Senior Cloud Defender

A skilled Senior Application Security Engineer is required to join a growing Security team. This role demands proactive software development and cloud-native defense strategies.

• Validate vulnerabilities and provide actionable remediation guidance with development squads.
• Drive threat modeling sessions (e.g., STRIDE, PASTA) for critical systems and APIs.
• Implement automated processes for securely updating application dependencies and code proactively mitigating issues.
• Integrate security checks into CI/CD pipelines (SAST, DAST, SCA, IaC), working with tools like Semgrep, Snyk, Trivy, and Burp Suite.
• Contribute to runtime security initiatives, such as container/Kubernetes hardening, RASP, and eBPF-based detection.
• Maintain a security dashboard to track remediation status and metrics.
• Provide real-time support in the event of cybersecurity incidents impacting applications or cloud infrastructure.
• Partner with the Cloud Security team on automation tasks and monitoring improvements.
• Conduct research on new threats, vulnerabilities, and attack techniques relevant to the architecture.
• Collaborate on internal security awareness initiatives, phishing campaigns, and developer training.

• Fluent English, including strong verbal and written skills.

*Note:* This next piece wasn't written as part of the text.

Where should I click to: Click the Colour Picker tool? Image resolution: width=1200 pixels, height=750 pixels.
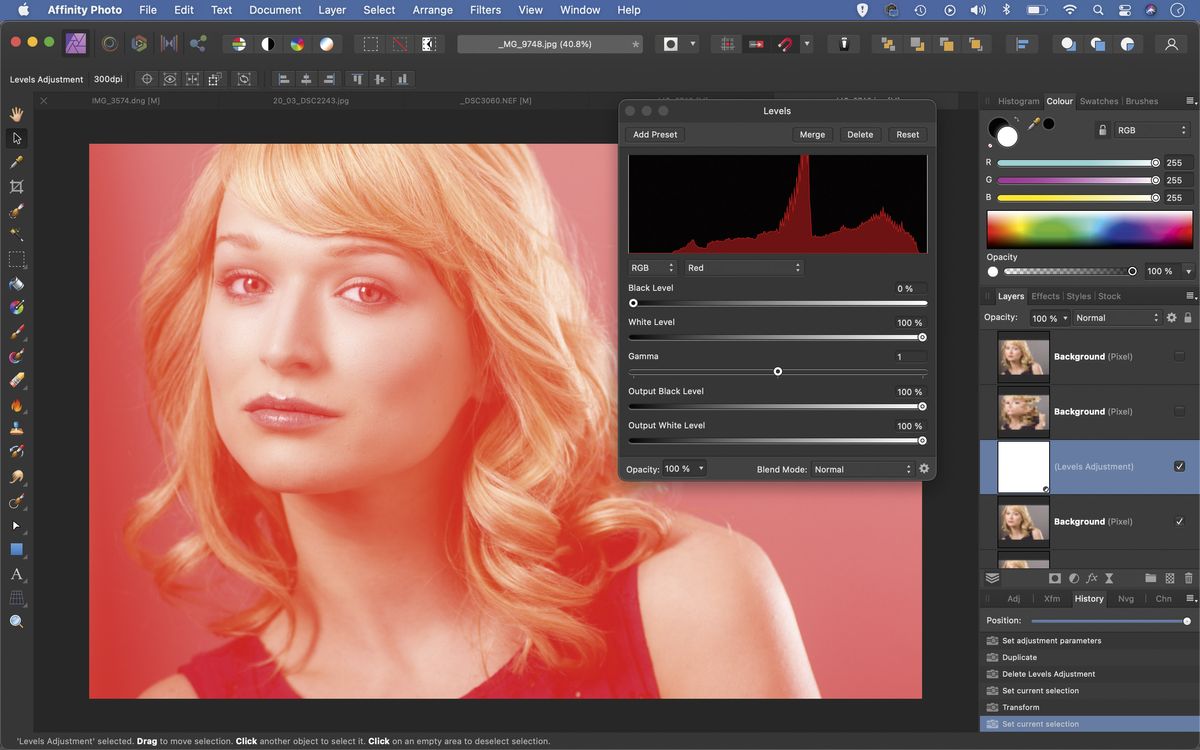[x=16, y=162]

• Strong problem-solving and analytical mindset.
• Excellent communication skills to convey security risks.
• 3–5+ years of experience in application security, penetration testing roles, and/or secure code development.

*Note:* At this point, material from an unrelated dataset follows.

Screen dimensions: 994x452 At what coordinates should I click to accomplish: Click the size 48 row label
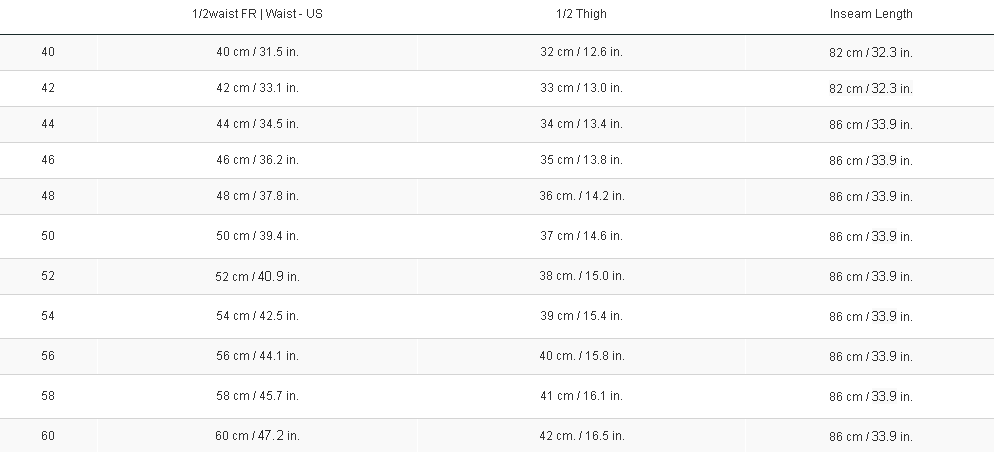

• Hands-on experience with SAST, DAST, and SCA tools.
• Deep understanding of web, mobile, and API vulnerabilities.
• Proven expertise in performing code review and writing clear reports.
• Proficiency in at least one backend language and understanding of React front-ends.
• Familiarity with secure microservices architecture and REST APIs using OAuth2/OpenID Connect.
• Experience securing CI/CD pipelines and integrating AppSec tooling.
• Solid knowledge of containerization and Kubernetes security fundamentals.
• Understanding of cloud security principles.